While online order deliveries are getting faster, buying online doesn’t guarantee that the products will be as good as what the products look like on a monitor. Depending on the vendor, the return policies and/or customer service may not be the greatest either, so there can be downsides to buying certain products this way. In fact, sometimes the person you’re dealing with when trying to return or exchange a product, either on the phone or via email, knows absolutely nothing about the product itself. Sometimes he or she doesn’t even speak the language well enough to be understood.
Like many of you, I am extremely loyal to certain businesses all over the country. There’s a reason for this. These businesses make us feel good when we leave our hard-earned money with them. They make it easy to interface with them, and they make it convenient to do business with them. Buying from these companies is hassle free.
When I was growing up in the Chicago area, Marshall Field’s (now Macy’s), with its landmark big clock on the corner of State and Washington Streets, was THE place to shop. Every shopper could count on their mission and their motto, “Give the customer what he/she wants.” Their sales people were so dedicated to their employer’s motto that if they didn’t have a product that you needed, they’d order it, and if they couldn’t get it quickly, they’d find out which store had that product and then send us there. Back then, Macy’s and Gimbels became known for that, as well, and then, many other department stores throughout the country began to follow their example.
“Service with a smile” used to be a good motto. Today, smiling front-line greeters, whether in person, on the phone, through email, etc., should be knowledgeable about all the products and services a company represents. Business experts say that the time, effort, and monetary investment in a good training program should include:
- Product knowledge.

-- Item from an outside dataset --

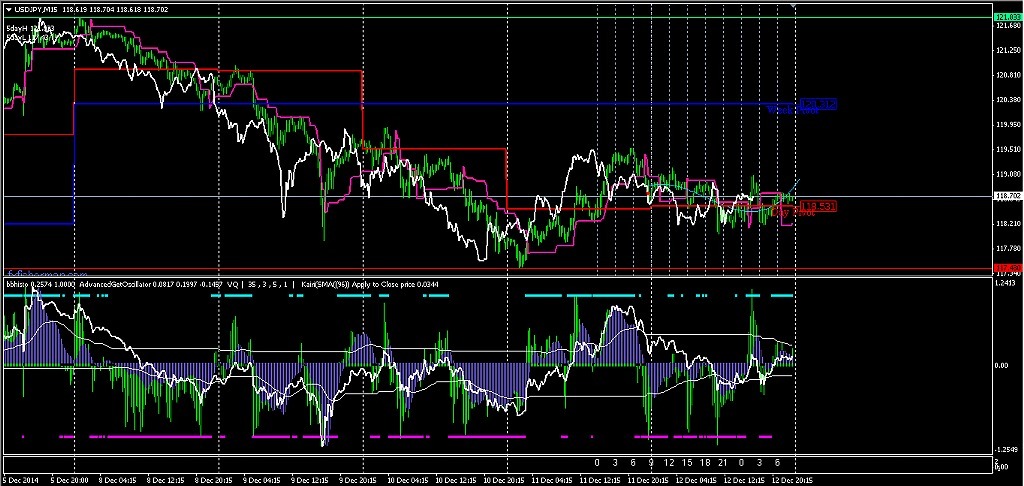Image resolution: width=1024 pixels, height=486 pixels.
Task: Select the hour marker labeled 15
Action: coord(687,463)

The more team members know, the more customers will feel like they’re in good hands.
- Company knowledge. All employees should know how a company got its start.
- How to listen so they can hear, understand, and respond to a customer’s needs.
- Making every team member responsible for everything. There should be no “It’s not my job” attitude.
- How to provide the “right” solution. Teach team members to provide service-friendly solutions to a customer’s problem, and empower them to act on their solution, within a certain set of limits. This gives team members a sense of “ownership” and allows them to go the extra mile to satisfy a customer.
The recent closings of several once-powerful brick-and-mortar retailers brings home the reality that everyday there are more and more options for shoppers to buy what they need. Good customer service can help to keep shoppers coming back.
Business coaches say that to succeed in business in this digital world, whether in a brick-and-mortar store or online, we have to deliver what’s promised! And these days, if a business can’t deliver what’s promised, it's history.